Hard Truth Distilling Co. has released Hard Truth Sweet Mash Rye, the first whiskey distilled, aged, and bottled on Hard Truth’s 325-acre campus in Brown County, Indiana.
With only a handful of whiskeys being made in the U.S.A. under the “Sweet Mash” category, Master Distiller Bryan Smith will join us Thursday evening, January 6th at 8 pm ET for a live tasting in this above and on this link to tell us more.
This release will only be available in Indiana, Kentucky, Tennessee, and Florida will be available for purchase on the Hard Truth campus and in select retailers with a suggested retail price of $69.95 plus tax.
Batch #001 is a small batch of 30, two- to three-year-old barrels, uncut, unfiltered, and bottled at barrel strength. in 750 mL bottles, Hard Truth Sweet Mash Rye whiskey Batch #001 is bottled at barrel strength — 115.2 proof with a 57.6 percent ABV. Bottles
My Review Tasting Notes:
Hard Truth Distilling continues to be a pioneer in the world of whiskey with this rye that drinks with the elegance of a French Cognac combined with a new “bold standard” of Indiana Rye.
With this balance of orchard fruit against spice and barrel notes, they’ve given birth to a new breed of rye that steps into a spirit all its own.
Richard orchard fruit reminds me of refined Calvados backed by clove, cinnamon, and other baking spices against of crème brûlée and barrel.
Indiana Rye Whiskey : Its Own Category
This past summer, BourbobBliog.com attended the signing of the bill into law for the category of Indiana Rye Whiskey.
It was an event attended by a number of politicians, distillers, and others including Indiana’s governor.
Over the next few years, Hard Truth says introduce whiskeys from four unique rye mash bills and four unique bourbon mash bills, bringing a variety of flavor profiles to market.
“We’re on the forefront of a new era of whiskey-making as sweet mash pioneers here in the state of Indiana, ” said Hard Truth Master Distiller Bryan Smith.
“There’s a small, but mighty group of distillers making sweet mash whiskey and celebrating this innovative way of making whiskey. I feel honored and proud to be in such great company,” Smith added, nodding to the quality whiskeys they are creating.
Sweet Mash vs. Sour Mash Explained
Most whiskeys are produced using a sour mash method — a process that uses leftover mash from previous distillations in each new batch of whiskey.

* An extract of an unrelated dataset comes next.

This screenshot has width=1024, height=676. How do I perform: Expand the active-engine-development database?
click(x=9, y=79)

Historically, this was done out of necessity because the high acidity of the leftover mash helps ensure no bacterial contamination or other infection in the new batches.
Advances in distilling systems and sanitization processes, however, have made sweet mash — a process where each new batch starts entirely fresh — not only a possibility but an exciting way to create whiskeys with characteristics unique to the method.

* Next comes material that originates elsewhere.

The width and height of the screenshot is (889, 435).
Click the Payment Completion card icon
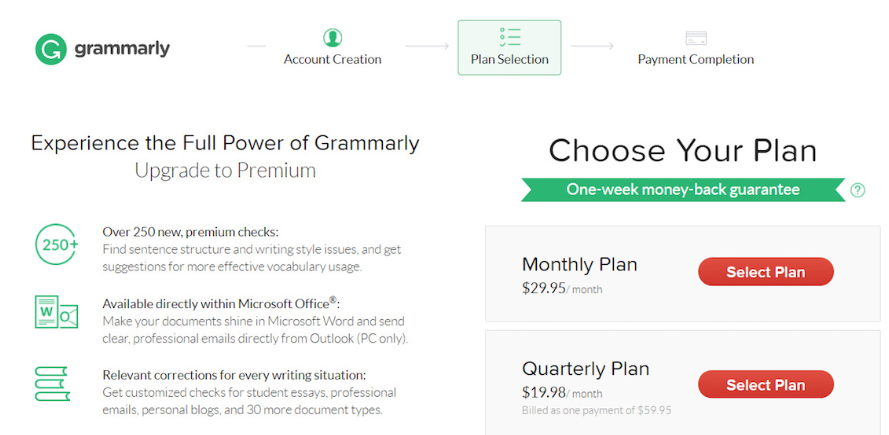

“The standard sour mash process can mute some amazingly complex and pleasant grain flavors that the sweet mash process tends to highlight. It’s a more expensive and labor-intensive process to make whiskey this way, but the final product speaks for itself,” explained Smith. “Our sweet mash rye whiskey has a layered and complex flavor profile and the sweetness of the grain features more prominently on the palate. Most people expect savory and spicy only from a rye whiskey, but with our sweet mash, expect bright fruit, complex brown sugar, and mocha with baking spice in the finish.”